In an astronomical feat, scientists have created the most expansive map yet of the universe's supermassive black holes, known as quasars, marking a significant leap in our understanding of these cosmic behemoths. The map reveals the location of approximately 1.3 million quasars, with the most distant ones illuminating the cosmos at a time when it was just 1.5 billion years old, a stark contrast to its current age of 13.7 billion years.

David Hogg, a key figure in the map's creation and a senior research scientist at the Flatiron Institute's Center for Computational Astrophysics, alongside his affiliation as a professor of physics and data science at New York University, emphasized the unique nature of this quasar catalog. "This is not merely a collection of quasars; it represents a three-dimensional voyage across the largest volume of the universe ever mapped," Hogg stated. Despite not boasting the highest number of quasars or the finest quality of measurements, its comprehensive coverage of the universe's expanse sets it apart.

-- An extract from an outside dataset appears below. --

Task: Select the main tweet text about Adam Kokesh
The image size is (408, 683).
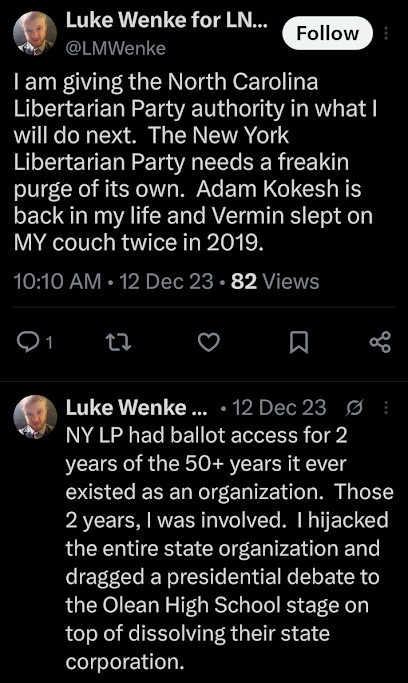Action: click(195, 162)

The collaborative effort, spearheaded by Kate Storey-Fisher, a postdoctoral researcher at the Donostia International Physics Center in Spain, utilized data from the European Space Agency's Gaia space telescope. Although primarily aimed at cataloging the Milky Way's stars, Gaia's broad sweep also captures quasars and galaxies beyond our own, offering "bonus" data that has now enabled precise measurements of the early universe's matter clustering.

Quasars, the universe's luminous beacons, are fueled by supermassive black holes at galaxy centers, their brightness often outshining entire galaxies. The study of these quasars sheds light on dark matter's behavior and the cosmic web that structures the universe, providing insights into the cosmos's expansion over billions of years.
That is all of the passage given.